◆ Recorded data
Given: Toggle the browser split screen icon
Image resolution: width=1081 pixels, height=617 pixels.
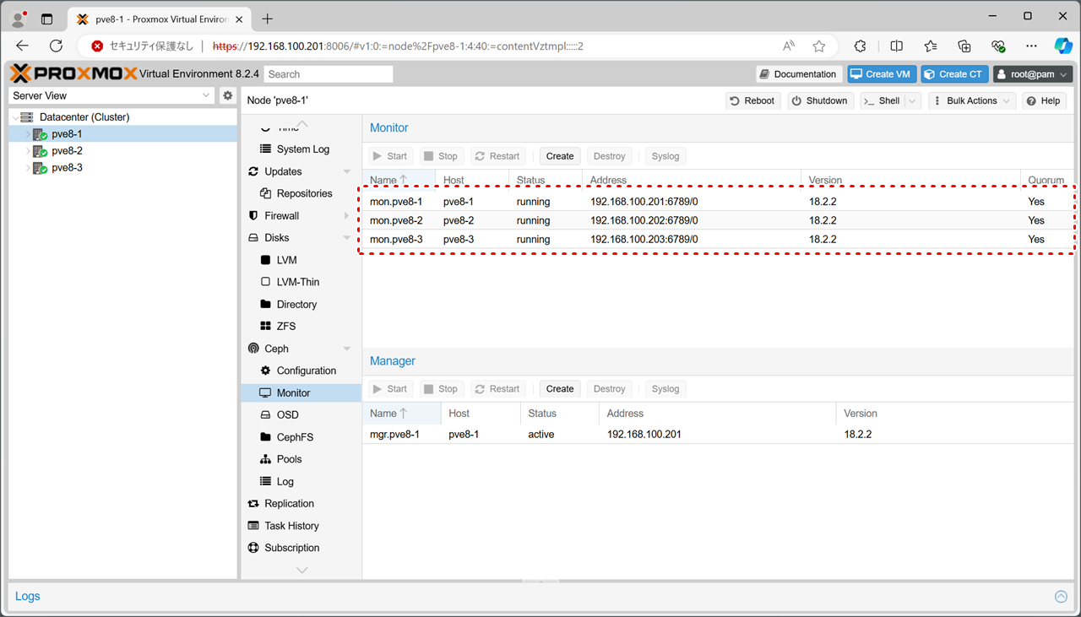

==

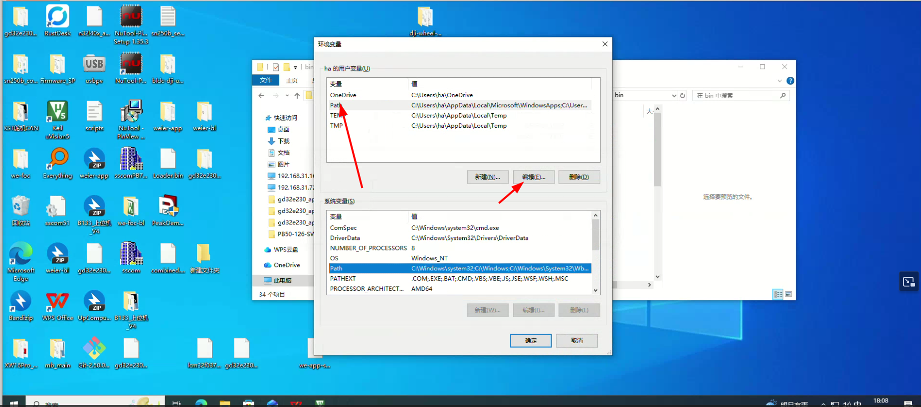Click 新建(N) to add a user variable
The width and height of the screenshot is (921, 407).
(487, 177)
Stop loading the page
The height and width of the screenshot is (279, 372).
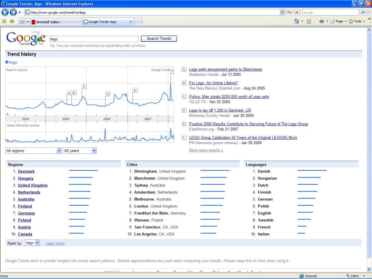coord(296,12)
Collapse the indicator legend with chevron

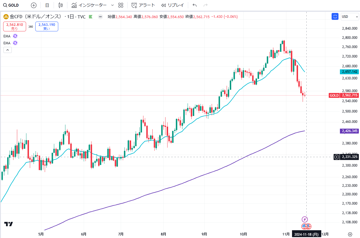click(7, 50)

--

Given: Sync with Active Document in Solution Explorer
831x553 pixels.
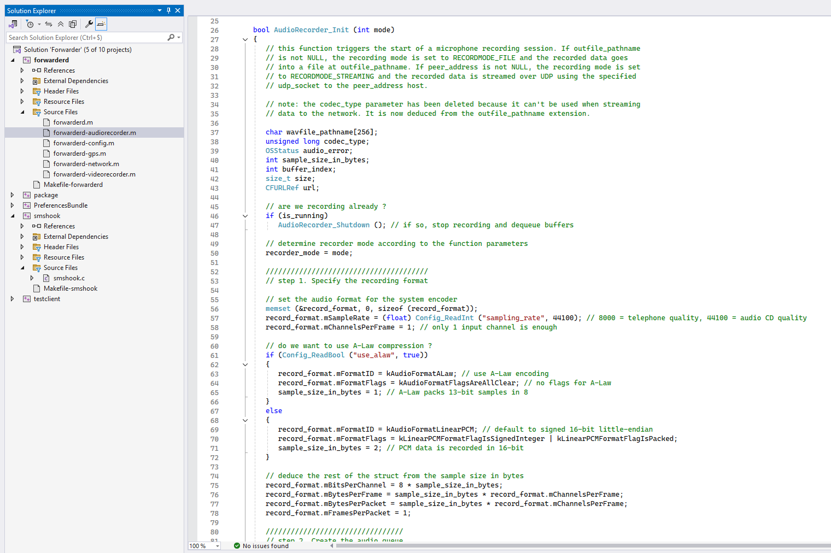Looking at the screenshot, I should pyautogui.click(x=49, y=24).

◆ The problem
Locate the lines above that hold the word "Given". Show every one of them.

◆ Task result
Given: Toggle the browser split screen icon
Given: Sync with Active Document in Solution Explorer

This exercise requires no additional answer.